Gant paid for the tickets with large-denomination notes. They too, were an element of disguise. Almost new notes. Declarations of privilege.

He turned away from the window, pocketing his change and picking up his suitcase. A leather-coated man watched him, and he tensed. It was really beginning now -

He pretended not to notice the man and headed across the wide concourse towards the platforms. A second man appeared on the point of stopping him, but assessed his clothing and bearing and let him continue. He hardly-looked at his face, hardly noticed the features above the well-cut formal suit and behind the glinting half-glasses. Conventionally, they did not expect him to arrive at the station; if he did, they would expect him to sneak, to lounge, to slip through - not to stroll. He reached the ticket barrier. The long Leningrad express stretched away to where the dark grey sky and the snow cancelled the perspective. He queued. Tickets and papers, of course. The KGB man who informed him was more deferential than he was to the man ahead of him or the woman behind. Gant pursed his lips in affected irritation.

Two people ahead of him. Suddenly he wanted to know where she was in the queue. The man's papers being inspected with great thoroughness, with absolute leisure. Would his stand up? Where was she?

Stop it.

Where - ? Would they - ? Did they have pictures - ?

Yes, behind them, pinned to the side of the ticket barrier, next to a notice about the penalties for not purchasing the correct ticket for any journey - a silhouette of a figure being grabbed and held by a taller figure, the sense of a struggle, of an arrest.

Stop it!

He dabbed his forehead with his sleeve, pretending to remove his fur hat to disguise the gesture.
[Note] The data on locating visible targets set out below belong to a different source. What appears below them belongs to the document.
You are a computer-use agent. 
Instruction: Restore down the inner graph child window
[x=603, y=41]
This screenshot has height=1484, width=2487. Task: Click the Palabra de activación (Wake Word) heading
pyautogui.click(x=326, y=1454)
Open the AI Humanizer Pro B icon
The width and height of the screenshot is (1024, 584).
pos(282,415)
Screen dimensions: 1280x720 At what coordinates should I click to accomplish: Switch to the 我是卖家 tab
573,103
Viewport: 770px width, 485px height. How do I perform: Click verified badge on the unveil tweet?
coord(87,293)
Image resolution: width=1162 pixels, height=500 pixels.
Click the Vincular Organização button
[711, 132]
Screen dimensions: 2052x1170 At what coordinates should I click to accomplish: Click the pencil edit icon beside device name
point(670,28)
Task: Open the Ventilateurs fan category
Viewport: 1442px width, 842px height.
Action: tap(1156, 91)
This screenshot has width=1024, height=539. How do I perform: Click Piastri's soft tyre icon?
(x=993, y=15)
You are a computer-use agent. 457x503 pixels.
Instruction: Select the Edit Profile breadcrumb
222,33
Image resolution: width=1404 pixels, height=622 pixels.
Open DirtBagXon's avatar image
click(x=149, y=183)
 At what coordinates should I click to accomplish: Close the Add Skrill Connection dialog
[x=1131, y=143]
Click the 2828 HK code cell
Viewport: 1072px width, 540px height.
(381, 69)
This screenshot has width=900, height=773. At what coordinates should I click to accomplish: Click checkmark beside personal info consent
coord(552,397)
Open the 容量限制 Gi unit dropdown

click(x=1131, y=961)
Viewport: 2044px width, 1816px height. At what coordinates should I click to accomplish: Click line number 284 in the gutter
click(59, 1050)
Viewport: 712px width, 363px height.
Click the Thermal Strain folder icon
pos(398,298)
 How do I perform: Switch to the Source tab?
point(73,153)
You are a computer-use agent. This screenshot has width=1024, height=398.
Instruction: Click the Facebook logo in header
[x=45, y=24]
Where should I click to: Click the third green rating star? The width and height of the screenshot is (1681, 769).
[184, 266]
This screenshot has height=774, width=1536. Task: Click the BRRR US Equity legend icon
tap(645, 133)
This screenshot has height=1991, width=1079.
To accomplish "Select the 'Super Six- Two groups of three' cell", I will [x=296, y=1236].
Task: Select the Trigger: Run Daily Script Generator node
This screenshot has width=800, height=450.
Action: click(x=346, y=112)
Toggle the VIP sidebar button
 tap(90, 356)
The picture taken of him at the rnotorway barrier, when his papers said he was Glazunov… next to that, something they must have obtained from the Centre's Records Directorate computer - himself in USAF uniform, taken perhaps eight or nine years before. He had been much younger then, he told himself, much -

Beneath the pictures, he was described as an enemy agent, spy and saboteur. He was sought with the utmost urgency. People were instructed to be vigilant.

The hairpiece they had given him was an expensive one, one that had been purchased in the West, in all probability. It was, Vassily had said, grinning, better even than Tito's had been. Yet, deliberately, it looked false. His hair was too short from having to wear the helmet with its thought-guidance sensors to be anything but noticeable. A wig which looked like a wig was deemed a bolder call to attention. Were he suspicious, he would not wear an evident hairpiece. His motive would be considered to be vanity.

He replaced his fur hat. The youthful hair showed beneath it, a slightly different shade from his own.

He handed over the tickets, and gave the KGB man his papers, drawing them from his breast pocket. The ticket-collector asked the reason for the second ticket, and Gant turned his head loftily, indicating Anna when he saw her three places behind him. He waved her forward without consulting the KGB man. A man in the queue scowled, resenting authority and privilege. Gant introduced her off-handedly to the KGB man, and she passed over her papers.